Between the day Connecticut’s updated law went into effect in June and early November, 418 risk protection warrants were approved by state judges, according to data obtained by the CT Mirror.
“I would say probably in excess of 90% of the orders are suicide threats where a person is saying they are going to harm themselves,” Neil Dryfe, a police chief in Connecticut who is president of the Connecticut Police Chiefs Association, told the CT Mirror.
With the success of Connecticut’s revised law, other red flag states could be attracted to make similar changes.
Warren Eller, an Associate Professor in John Jay College’s Political Science Department, said red flag laws are generally effective “at the margins,” but can be “more effective with suicides than other places.”
After the attack on a Colorado LGBTQ nightclub in November, state lawmakers renewed discussions about red flag laws, which some said could have prevented the tragedy from occurring after arrest records of the gunman Anderson Lee Aldrich, 22, were released.
The records showed that Aldrich had made a previous bomb threat and wanted to be “the next mass killer,” according to the records obtained by KKTV 11 News.
But the case was sealed and there were no formal charges, hurdles that show why red flag laws by design are potentially more effective at preventing suicide than other tragedies, according to Eller.
Eller said in criminal cases like this, most plead down, or like in Aldrich’s case, have their record sealed, which can block a red flag law from effectively preventing acts of violence targeting other people .
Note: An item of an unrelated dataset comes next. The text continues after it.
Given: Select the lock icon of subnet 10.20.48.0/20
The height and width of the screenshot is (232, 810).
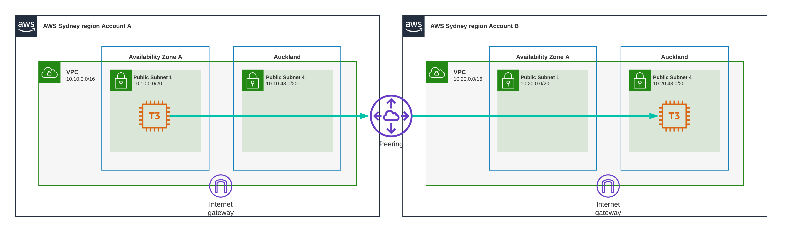Looking at the screenshot, I should [x=640, y=80].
According to the Harvard T.H. Chan School of Public Health, individuals who die by suicide are likelier to live in homes with guns.
In addition, a 2007 study from the Harvard School of Public Health found suicides were almost twice as high in 15 high-gun states compared to the six states with the lowest number of guns, even though non-firearm suicides were about equal.
According to UC Davis Health, of the nearly 40,000 deaths from firearms in the U.S. in 2019, 60 percent were suicides. In 2019, just under 24,000 people in the U.S. died by firearm suicide. Guns were used in approximately half of the suicides.
Despite what red flag laws can do to prevent suicides and other tragedies, it’s not enough, according to Eller.
“It’s one tool in what has to be a pretty elaborate toolkit,” Eller said.